The North America building solutions segment’s backlog also increased 15% year over year to $8.9 billion, led by a 19% increase in systems and a 1% decrease in services. The segment’s adjusted earnings before interest, taxes and amortization margin expanded 110 basis points year over year to 13.6%, or $373 million, according to the presentation. This margin expansion was driven by “continued execution of high margin backlog and strength in a higher margin service business,” Vandiepenbeeck said.
The firm’s fire and security segment, comprising 37% of 2023 fiscal sales, remained flat in the quarter year over year, according to the presentation. Sustainability infrastructure sales grew by low-single digits year over year, the company said.
Oliver said data centers are a key focus area as it relates to resource deployment, and that the company has been investing in the industry “over the last few years, because we saw this coming. We are well-positioned with the cooling technologies and solutions, and a lot of that is working directly with each of the key hyperscalers and [colocation operators].”
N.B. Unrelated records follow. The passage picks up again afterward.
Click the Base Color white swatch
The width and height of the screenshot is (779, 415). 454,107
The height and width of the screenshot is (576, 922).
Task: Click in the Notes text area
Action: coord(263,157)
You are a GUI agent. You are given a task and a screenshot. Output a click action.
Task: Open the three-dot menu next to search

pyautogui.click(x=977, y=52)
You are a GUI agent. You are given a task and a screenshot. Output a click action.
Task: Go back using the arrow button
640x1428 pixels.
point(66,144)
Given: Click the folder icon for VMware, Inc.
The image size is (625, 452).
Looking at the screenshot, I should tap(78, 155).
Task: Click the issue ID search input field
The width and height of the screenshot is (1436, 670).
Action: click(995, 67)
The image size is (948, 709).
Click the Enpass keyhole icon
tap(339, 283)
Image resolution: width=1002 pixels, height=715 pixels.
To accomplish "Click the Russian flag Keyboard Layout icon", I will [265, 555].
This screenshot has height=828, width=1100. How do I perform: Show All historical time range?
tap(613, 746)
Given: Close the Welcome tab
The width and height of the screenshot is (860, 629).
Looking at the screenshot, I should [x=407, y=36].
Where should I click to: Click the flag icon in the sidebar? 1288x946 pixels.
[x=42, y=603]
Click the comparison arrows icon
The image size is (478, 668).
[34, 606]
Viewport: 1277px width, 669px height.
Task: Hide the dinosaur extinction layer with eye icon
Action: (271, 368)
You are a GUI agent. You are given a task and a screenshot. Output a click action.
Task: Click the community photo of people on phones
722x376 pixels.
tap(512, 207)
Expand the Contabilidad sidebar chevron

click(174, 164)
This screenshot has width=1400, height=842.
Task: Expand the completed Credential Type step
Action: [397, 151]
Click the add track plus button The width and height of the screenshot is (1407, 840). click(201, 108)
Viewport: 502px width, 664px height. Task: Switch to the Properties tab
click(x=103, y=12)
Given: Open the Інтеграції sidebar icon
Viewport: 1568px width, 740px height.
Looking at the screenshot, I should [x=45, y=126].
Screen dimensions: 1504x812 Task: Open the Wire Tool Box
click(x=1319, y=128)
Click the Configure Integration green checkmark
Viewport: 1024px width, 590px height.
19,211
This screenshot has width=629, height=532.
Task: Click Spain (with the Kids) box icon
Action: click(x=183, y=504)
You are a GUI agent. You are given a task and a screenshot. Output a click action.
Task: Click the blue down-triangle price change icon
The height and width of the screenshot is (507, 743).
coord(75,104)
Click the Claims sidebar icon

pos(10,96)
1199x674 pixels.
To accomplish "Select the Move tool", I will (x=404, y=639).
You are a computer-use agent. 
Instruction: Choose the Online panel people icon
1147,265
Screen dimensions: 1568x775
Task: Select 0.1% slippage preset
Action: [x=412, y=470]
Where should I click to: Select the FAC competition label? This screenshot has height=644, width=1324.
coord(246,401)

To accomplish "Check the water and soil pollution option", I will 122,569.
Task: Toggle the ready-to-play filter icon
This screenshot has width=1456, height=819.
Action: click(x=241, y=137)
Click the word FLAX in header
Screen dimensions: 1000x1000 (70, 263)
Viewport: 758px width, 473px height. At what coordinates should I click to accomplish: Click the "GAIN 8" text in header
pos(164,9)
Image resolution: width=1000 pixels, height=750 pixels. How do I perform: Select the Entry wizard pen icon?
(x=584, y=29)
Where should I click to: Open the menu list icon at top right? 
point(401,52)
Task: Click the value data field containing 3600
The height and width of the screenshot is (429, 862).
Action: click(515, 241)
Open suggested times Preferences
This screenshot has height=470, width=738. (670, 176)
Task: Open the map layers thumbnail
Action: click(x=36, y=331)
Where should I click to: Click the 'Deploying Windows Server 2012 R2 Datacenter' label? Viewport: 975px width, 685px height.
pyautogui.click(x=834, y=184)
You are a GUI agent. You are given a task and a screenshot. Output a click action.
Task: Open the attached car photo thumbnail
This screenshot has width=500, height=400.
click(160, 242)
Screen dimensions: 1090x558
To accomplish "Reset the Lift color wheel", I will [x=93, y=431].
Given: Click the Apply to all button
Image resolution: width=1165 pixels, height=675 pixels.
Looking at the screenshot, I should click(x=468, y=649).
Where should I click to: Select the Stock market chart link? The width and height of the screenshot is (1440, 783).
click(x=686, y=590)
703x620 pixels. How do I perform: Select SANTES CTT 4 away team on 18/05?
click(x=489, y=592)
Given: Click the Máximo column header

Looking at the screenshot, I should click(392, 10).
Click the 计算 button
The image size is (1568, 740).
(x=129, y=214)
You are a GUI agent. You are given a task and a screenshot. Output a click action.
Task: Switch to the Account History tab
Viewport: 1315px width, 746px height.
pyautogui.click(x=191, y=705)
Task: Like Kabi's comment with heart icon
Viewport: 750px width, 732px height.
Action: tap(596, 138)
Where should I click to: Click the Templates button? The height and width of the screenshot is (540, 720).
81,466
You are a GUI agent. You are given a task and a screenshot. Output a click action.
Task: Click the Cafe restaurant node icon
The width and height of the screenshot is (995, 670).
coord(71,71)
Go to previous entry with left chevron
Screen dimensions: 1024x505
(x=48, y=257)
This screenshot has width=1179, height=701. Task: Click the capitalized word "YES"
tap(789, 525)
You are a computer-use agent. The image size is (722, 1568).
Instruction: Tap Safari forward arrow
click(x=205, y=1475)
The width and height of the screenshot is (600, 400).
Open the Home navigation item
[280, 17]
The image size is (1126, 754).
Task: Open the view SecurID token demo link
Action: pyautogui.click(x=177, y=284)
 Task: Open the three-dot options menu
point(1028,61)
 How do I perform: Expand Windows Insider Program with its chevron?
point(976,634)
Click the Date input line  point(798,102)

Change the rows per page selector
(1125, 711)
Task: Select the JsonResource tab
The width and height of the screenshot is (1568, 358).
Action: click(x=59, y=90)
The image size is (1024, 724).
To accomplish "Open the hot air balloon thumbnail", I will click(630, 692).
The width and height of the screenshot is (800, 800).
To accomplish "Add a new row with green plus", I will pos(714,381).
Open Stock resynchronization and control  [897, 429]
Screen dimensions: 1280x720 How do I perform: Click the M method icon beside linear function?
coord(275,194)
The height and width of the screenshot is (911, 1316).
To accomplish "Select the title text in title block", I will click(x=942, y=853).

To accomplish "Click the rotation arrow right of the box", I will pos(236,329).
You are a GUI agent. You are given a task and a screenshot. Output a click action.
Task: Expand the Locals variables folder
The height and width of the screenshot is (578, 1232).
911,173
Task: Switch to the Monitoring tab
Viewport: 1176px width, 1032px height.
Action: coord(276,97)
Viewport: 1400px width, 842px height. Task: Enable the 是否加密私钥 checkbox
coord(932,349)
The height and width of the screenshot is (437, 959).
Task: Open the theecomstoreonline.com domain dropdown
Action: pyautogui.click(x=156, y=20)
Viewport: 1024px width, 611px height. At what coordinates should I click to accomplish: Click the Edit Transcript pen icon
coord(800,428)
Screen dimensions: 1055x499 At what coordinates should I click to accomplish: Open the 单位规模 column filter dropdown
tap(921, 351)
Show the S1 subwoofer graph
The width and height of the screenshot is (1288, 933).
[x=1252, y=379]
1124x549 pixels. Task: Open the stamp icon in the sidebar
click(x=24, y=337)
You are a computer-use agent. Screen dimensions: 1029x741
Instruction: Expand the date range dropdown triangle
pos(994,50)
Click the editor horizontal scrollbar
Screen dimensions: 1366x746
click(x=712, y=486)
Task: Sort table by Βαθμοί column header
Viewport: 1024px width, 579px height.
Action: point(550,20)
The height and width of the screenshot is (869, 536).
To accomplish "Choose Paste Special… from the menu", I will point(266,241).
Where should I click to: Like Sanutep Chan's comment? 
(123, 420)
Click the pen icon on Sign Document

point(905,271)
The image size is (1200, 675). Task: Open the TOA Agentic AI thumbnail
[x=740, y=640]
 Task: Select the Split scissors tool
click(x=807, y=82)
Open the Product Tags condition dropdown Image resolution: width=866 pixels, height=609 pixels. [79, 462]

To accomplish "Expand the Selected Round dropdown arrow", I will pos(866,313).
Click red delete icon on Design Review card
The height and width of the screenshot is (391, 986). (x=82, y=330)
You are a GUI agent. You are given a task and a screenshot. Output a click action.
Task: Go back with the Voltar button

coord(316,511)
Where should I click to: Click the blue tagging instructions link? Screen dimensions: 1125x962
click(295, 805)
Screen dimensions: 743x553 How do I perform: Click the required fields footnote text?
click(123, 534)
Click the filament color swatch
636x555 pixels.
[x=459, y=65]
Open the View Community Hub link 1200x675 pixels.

Johnson Controls has engaged almost 100% of data center operators and is partnering with them to understand how to deploy cooling technologies at the chip-level and how these systems need to be configured to ensure that technology investments are complemented with its go-to-market strategy, Oliver said. These technologies include a range of air-cooled and water-cooled chillers that can support the exponential growth in cooling demand, Oliver noted. The company is also investing in research and development to “design, build, test and demonstrate performance of equipment over the entire data center operating envelope,” Oliver added.
“We are providing more than just chillers. As we go in with our customers, we have got strong capabilities across air handlers, as well as [computer room air handling] and now we are including the full solution, including controls, building controls, fire and security,” OIiver said.
Looking forward, the company expects single-digit growth in organic revenue, with mid-single digit growth for the full year, in line with previous guidance, according to the presentation. Johnson Controls attributed this growth expectation to strong backlog conversion, high-single-digit service growth in service and expectations of sustained performance in its global products segment through the second half of the 2024 fiscal year.
“When you look at both [global products’ applied HVAC and light commercial segments], whether it be direct or indirect, we have a much higher mix as we are differentiating our solutions [and] our commercial solutions business,” Oliver said. “When you look at the overall applied volume on a two-year stack, we're up over 20%.”
Oliver added that the company’s pipeline is extremely strong due to secular trends, including data center and industrial expansion, alongside a focus on sustainability.